- _TASK ITEM_
The answer must be an exact copy of the listing below.
-----
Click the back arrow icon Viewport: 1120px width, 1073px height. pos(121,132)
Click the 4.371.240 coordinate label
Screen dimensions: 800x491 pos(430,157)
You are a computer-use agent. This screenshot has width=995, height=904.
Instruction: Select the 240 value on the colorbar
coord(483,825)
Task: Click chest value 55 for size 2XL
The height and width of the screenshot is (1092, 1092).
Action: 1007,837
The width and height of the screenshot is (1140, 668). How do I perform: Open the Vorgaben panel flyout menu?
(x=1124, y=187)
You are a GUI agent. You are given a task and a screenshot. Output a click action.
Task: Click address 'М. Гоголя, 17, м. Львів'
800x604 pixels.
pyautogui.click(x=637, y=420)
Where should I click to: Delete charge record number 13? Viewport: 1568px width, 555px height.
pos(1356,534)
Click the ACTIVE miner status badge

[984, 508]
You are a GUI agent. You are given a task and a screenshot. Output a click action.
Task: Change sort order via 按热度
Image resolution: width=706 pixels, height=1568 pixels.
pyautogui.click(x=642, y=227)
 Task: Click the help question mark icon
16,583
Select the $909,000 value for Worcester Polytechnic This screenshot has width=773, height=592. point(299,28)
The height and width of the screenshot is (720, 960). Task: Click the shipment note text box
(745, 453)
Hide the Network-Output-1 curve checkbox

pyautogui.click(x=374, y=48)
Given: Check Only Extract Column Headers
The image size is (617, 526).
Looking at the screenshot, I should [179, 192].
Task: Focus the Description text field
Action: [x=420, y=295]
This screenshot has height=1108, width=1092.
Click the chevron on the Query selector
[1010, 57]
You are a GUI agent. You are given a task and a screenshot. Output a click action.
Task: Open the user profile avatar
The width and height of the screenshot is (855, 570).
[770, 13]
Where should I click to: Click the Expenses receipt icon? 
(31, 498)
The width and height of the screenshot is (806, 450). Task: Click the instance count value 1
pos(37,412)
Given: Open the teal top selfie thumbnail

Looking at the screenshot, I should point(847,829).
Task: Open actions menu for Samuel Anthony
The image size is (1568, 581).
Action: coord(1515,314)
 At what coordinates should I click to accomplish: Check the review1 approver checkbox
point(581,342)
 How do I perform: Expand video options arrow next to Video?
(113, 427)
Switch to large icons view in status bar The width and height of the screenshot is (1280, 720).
-----
- _RESPONSE TO THE EXERCISE_
Click the back arrow icon Viewport: 1120px width, 1073px height. pos(121,132)
Click the 4.371.240 coordinate label
Screen dimensions: 800x491 pos(430,157)
You are a computer-use agent. This screenshot has width=995, height=904.
Instruction: Select the 240 value on the colorbar
coord(483,825)
Task: Click chest value 55 for size 2XL
The height and width of the screenshot is (1092, 1092).
Action: 1007,837
The width and height of the screenshot is (1140, 668). How do I perform: Open the Vorgaben panel flyout menu?
(x=1124, y=187)
You are a GUI agent. You are given a task and a screenshot. Output a click action.
Task: Click address 'М. Гоголя, 17, м. Львів'
800x604 pixels.
pyautogui.click(x=637, y=420)
Where should I click to: Delete charge record number 13? Viewport: 1568px width, 555px height.
pos(1356,534)
Click the ACTIVE miner status badge

[984, 508]
You are a GUI agent. You are given a task and a screenshot. Output a click action.
Task: Change sort order via 按热度
Image resolution: width=706 pixels, height=1568 pixels.
pyautogui.click(x=642, y=227)
 Task: Click the help question mark icon
16,583
Select the $909,000 value for Worcester Polytechnic This screenshot has width=773, height=592. point(299,28)
The height and width of the screenshot is (720, 960). Task: Click the shipment note text box
(745, 453)
Hide the Network-Output-1 curve checkbox

pyautogui.click(x=374, y=48)
Given: Check Only Extract Column Headers
The image size is (617, 526).
Looking at the screenshot, I should [179, 192].
Task: Focus the Description text field
Action: [x=420, y=295]
This screenshot has height=1108, width=1092.
Click the chevron on the Query selector
[1010, 57]
You are a GUI agent. You are given a task and a screenshot. Output a click action.
Task: Open the user profile avatar
The width and height of the screenshot is (855, 570).
[770, 13]
Where should I click to: Click the Expenses receipt icon? 
(31, 498)
The width and height of the screenshot is (806, 450). Task: Click the instance count value 1
pos(37,412)
Given: Open the teal top selfie thumbnail

Looking at the screenshot, I should point(847,829).
Task: Open actions menu for Samuel Anthony
The image size is (1568, 581).
Action: coord(1515,314)
 At what coordinates should I click to accomplish: Check the review1 approver checkbox
point(581,342)
 How do I perform: Expand video options arrow next to Video?
(113, 427)
Switch to large icons view in status bar The width and height of the screenshot is (1280, 720).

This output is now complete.